| Text shown |
# # # # # # #

Mayor Marion Barry may be facing the toughest political decision of his second term: where to build a federally financed prison in the District.
Regardless of the type or size of facility city and federal authorities decide to build, a new prison almost certainly will be unwanted by the community chosen as the site.
Barry got a taste of things to come last weekend when residents and politicians from the Congress Heights area angrily reacted to a published report that officials were considering a seven-acre parcel in their area as the site for the new prison.
The mayor was obliged to take time in his third annual state of the District speech on Monday to assure residents that he is "unalterably opposed" to using that site.
Later, when asked by a reporter what he would do if federal authorities insist on using that site for a prison, the mayor responded, "We'll have to cross that bridge when we come to it."
For years, the District has been able to export many of its prison problems to other jurisdictions.

# # # # # # #

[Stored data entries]
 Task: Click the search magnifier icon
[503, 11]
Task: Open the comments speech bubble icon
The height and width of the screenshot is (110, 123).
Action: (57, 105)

# # # # # # #

| Directions for this task |
Write out the passage about the District prison site word for word, starting at "Mayor Marion Barry" and ending at "the new prison.".

| Problem solution |
Mayor Marion Barry may be facing the toughest political decision of his second term: where to build a federally financed prison in the District.
Regardless of the type or size of facility city and federal authorities decide to build, a new prison almost certainly will be unwanted by the community chosen as the site.
Barry got a taste of things to come last weekend when residents and politicians from the Congress Heights area angrily reacted to a published report that officials were considering a seven-acre parcel in their area as the site for the new prison.